# AIM
Copy out the lines below word for word, and leave the pictures out of your answer.

-- START OF RECORDED DATA --

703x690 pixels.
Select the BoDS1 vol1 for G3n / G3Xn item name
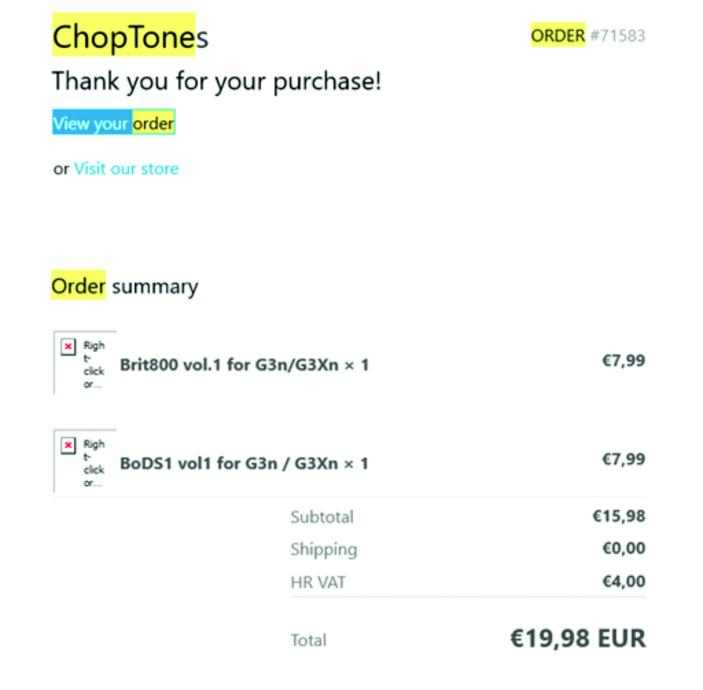click(244, 464)
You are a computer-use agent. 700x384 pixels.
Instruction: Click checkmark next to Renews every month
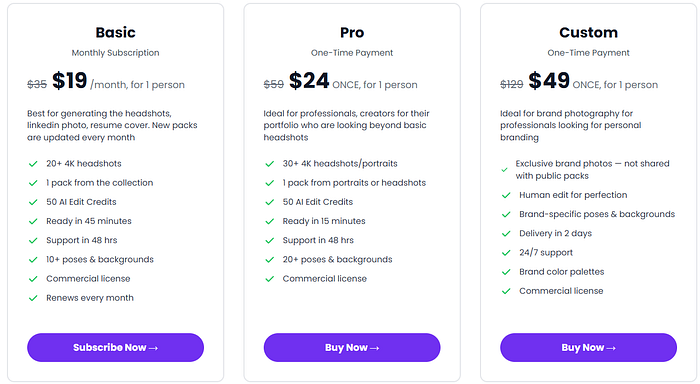(x=33, y=298)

-- END OF RECORDED DATA --

# ANSWER TO THIS PROBLEM
703x690 pixels.
Select the BoDS1 vol1 for G3n / G3Xn item name
click(244, 464)
You are a computer-use agent. 700x384 pixels.
Instruction: Click checkmark next to Renews every month
(x=33, y=298)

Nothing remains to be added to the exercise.